Othenio Abel: Vorzeitliche Tierreste im deutschen Mythus, Brauchtum und Volksglauben (1939)

Noch heute spüren wir Faszination und Ehrfurcht, wenn wir die fossilen Knochen prähistorischer Tiere erblicken. In früheren Zeiten, da weder Evolutionstheorie noch moderne Paläontologie Entstehung und Ursprung solcher Objekte zu erklären vermochten, inspirierten die immer wieder zu findenden Gebeine von Dinosauriern, pleistozänen Elefanten und kleinen Meereslebewesen mitten im Inland zwangsläufig eine Vielzahl von Sagen und Legenden.

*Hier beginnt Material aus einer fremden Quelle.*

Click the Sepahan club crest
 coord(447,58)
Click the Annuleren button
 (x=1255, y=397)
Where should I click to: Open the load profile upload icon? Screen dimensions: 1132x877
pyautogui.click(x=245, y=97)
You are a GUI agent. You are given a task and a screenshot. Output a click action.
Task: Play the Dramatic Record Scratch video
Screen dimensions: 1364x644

Mussten sich die frühen Paläontologen wie George Cuvier noch täglich mit solchen lokalen Legenden und volkstümlichen Fehlinterpretationen beschäftigen, geriet das Thema in den späteren Jahren dieser Wissenschaft zunehmend in Vergessenheit und die Beschäftigung damit zu einem Randphänomen. Für die antiken Griechen und Römer sowie die Völker der amerikanischen Ureinwohner sind derartige Fossil-Legenden in jüngeren Jahren hervorragend durch Adriennne Mayor (The First Fossile Hunters, Fossile Legends of the First Americans) herausgearbeitet worden.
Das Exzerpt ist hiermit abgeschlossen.